Spend some time in the Middle East or North Africa talking about gender and you might hear the expression, "My Arab brother before my Western sister," a warning to be quiet about injustice so as not to give the West any more excuses to condescend and dictate. The fact that feminism is broadly (and wrongly) considered a Western idea has made it tougher for proponents. After centuries of Western colonialism, bombings, invasions, and occupation, Arab men can dismiss the calls for gender equality as just another form of imposition, insisting that Arab culture does it differently. The louder our calls for gender equality get, the easier they are to wave away.
Eltahawy's personal background, unfortunately, might play a role in how some of her critics are responding.

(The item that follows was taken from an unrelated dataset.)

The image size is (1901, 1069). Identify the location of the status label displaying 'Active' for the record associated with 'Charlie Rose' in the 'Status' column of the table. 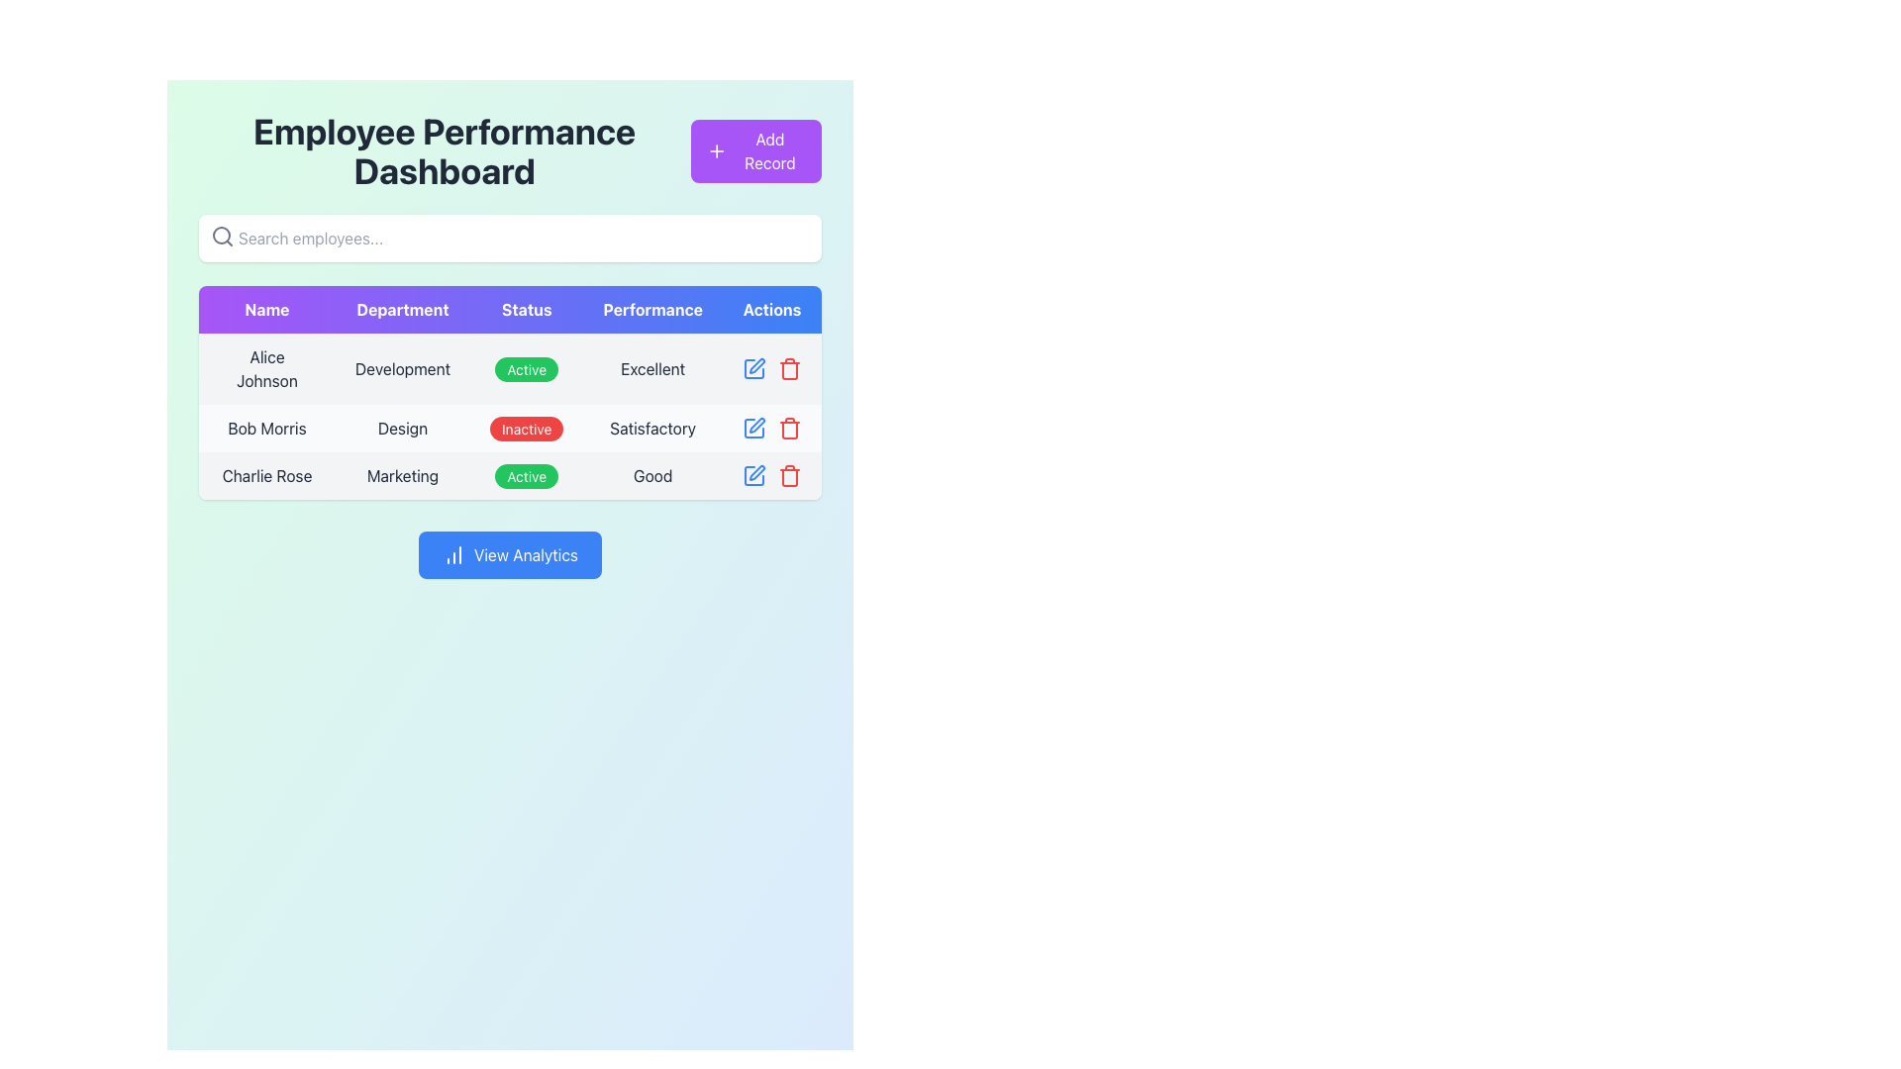
(527, 476).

She lives mostly in the West, writes mostly for Western publications, and speaks American-accented English, all of which complicates her position and risks making her ideas seem as Westernized as she is. That's neither fair nor a reflection of the merit of her ideas, but it might inform the backlash, and it might tell us something about why the conversation she's trying to start has been stalled for so long.
The Arab Muslim women who criticized Eltahawy have been outspoken proponents of Arab feminism for years. So their backlash isn't about "Arab brother before Western sister," but it does show the extreme sensitivity about anything that could portray Arab misogyny as somehow particular to Arab society or Islam. It's not Eltahawy's job to tiptoe around Arab cultural anxieties about Western-imposed values, but the fact that her piece seems to have raised those anxieties more than it has awakened Arab male self-awareness is an important reminder that the exploitation of Arab women is about more than just gender. As some of Eltahawy's defenders have put it to me, the patriarchal societies of the Arab world need to be jolted into awareness of the harm they're doing themselves. They're right, but this article doesn't seem to have done it.